4857 sayılı Kanun m. 22’ye dayanan bir ücretsiz izin uygulaması işçi tarafından verilecek yazılı kabul şartına bağlıdır. (Süzek, 2016: 536). İş Kanunu 22. Maddeye göre “İşveren, iş sözleşmesiyle veya iş sözleşmesinin eki niteliğindeki personel yönetmeliği ve benzeri kaynaklar ya da işyeri uygulamasıyla oluşan çalışma koşullarında esaslı bir değişikliği ancak durumu işçiye yazılı olarak bildirmek suretiyle yapabilir. Bu şekle uygun olarak yapılmayan ve işçi tarafından altı işgünü içinde yazılı olarak kabul edilmeyen değişiklikler işçiyi bağlamaz…”. Düzenleme uyarınca 4857 sayılı Kanun m. 22’ye dayanan ücretsiz için gereken şartlar; işveren açısından öngörülen şart değişiklik teklifinin işçiye yazılı olarak bildirilmesidir, işçi açısından öngörülen şart ise teklifi alan işçinin 6 gün içerisinde değişiklik teklifini kabul ettiğini yazılı olarak işverene bildirmesidir. Yazılı şekil şartı geçerlilik şartı olarak kabul edilmiştir, mutlak emredici hükümdür.

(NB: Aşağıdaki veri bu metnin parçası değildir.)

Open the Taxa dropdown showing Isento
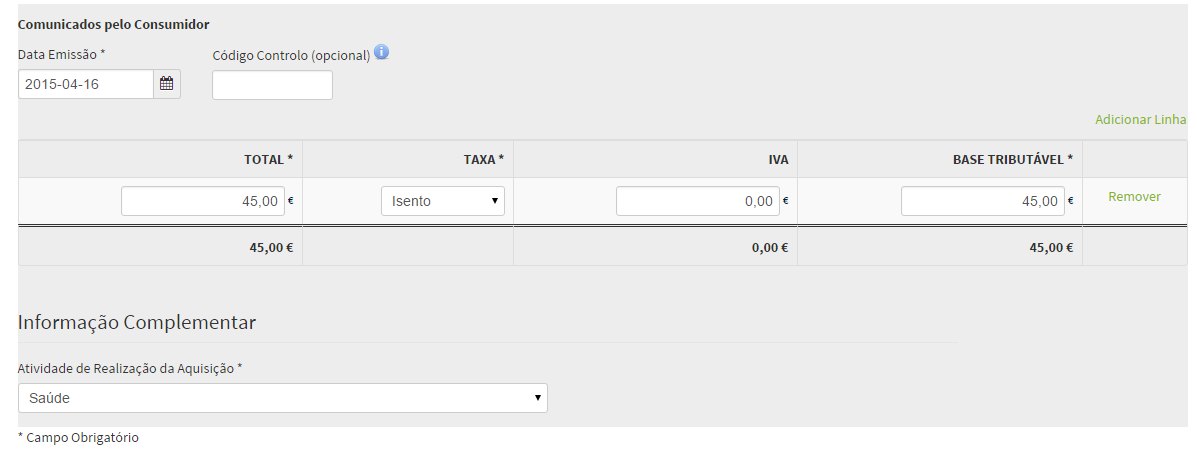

Bununla birlikte çalışma koşullarında her bir değişiklik için işveren işçiden yazılı onay almak zorundadır. Yargıtay 22. Hukuk Dairesi’nin 2017 / 14541 Esas, 2018 / 24497 Karar, 15.11.2018 tarihli kararında “…Yasanın 22. Maddesinin ikinci fıkrasında, çalışma koşullarının, tarafların karşılıklı uzlaşmaları ile değiştirilmesinin her zaman mümkün olduğu kurala bağlanmıştır. Çalışma koşullarında değişiklik konusunda işçinin rızasının yazılı alınması yasa gereğidir. Aynı zamanda işverence değişiklik teklifinin de yazılı olarak yapılması gerekir. İşçi çalışma koşullarında yapılmak istenen değişikliği usulüne uygun biçimde yazılı olarak ve süresi içinde kabul ettiğinde, değişiklik sözleşmesi kurulmuş olur. İşçinin değişikliği kabulü, sadece bu işlem yönünden geçerlidir…” şeklinde belirtilmiştir.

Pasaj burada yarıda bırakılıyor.